▶ What you are asked to do: Each line of the records containing "dimensions" is to be copied out and returned.
──────── Records provided ────────
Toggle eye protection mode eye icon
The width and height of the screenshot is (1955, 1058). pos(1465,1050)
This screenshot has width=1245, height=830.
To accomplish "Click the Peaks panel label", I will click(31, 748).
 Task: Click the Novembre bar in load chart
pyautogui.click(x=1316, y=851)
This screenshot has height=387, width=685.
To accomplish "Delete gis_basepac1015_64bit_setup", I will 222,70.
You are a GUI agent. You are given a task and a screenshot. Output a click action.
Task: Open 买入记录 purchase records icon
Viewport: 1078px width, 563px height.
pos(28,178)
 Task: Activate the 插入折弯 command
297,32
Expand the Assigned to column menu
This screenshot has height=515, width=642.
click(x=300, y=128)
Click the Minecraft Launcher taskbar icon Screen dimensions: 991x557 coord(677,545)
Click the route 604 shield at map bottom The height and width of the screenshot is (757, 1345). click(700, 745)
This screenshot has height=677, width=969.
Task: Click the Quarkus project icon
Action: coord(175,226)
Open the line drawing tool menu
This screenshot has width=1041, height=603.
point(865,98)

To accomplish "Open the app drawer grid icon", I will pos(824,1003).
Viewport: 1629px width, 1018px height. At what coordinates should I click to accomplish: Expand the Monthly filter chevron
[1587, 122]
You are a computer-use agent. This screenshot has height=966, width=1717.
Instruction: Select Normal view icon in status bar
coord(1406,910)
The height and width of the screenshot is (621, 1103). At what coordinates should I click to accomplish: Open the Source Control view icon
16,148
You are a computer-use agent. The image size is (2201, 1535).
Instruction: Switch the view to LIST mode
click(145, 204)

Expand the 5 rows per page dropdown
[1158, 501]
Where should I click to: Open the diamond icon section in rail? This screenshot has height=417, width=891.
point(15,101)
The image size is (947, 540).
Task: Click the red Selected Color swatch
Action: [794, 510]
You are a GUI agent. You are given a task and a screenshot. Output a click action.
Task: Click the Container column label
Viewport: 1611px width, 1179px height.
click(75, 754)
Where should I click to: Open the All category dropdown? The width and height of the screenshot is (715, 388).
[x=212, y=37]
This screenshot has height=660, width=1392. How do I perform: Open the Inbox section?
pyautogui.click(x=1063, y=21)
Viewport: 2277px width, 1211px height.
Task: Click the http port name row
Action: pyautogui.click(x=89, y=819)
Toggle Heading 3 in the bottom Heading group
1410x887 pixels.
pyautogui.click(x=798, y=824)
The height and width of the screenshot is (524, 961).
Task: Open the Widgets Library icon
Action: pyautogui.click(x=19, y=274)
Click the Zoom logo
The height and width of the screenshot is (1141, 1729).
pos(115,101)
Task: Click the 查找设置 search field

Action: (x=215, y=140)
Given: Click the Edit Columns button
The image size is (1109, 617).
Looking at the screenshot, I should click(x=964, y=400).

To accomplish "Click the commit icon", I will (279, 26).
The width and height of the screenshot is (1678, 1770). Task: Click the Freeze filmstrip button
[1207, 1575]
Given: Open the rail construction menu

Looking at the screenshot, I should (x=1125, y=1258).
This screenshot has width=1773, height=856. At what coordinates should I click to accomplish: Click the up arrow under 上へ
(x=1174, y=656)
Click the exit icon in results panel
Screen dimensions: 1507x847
────────
▶ Written solution:
Click the Minecraft Launcher taskbar icon Screen dimensions: 991x557 coord(677,545)
Screen dimensions: 1507x847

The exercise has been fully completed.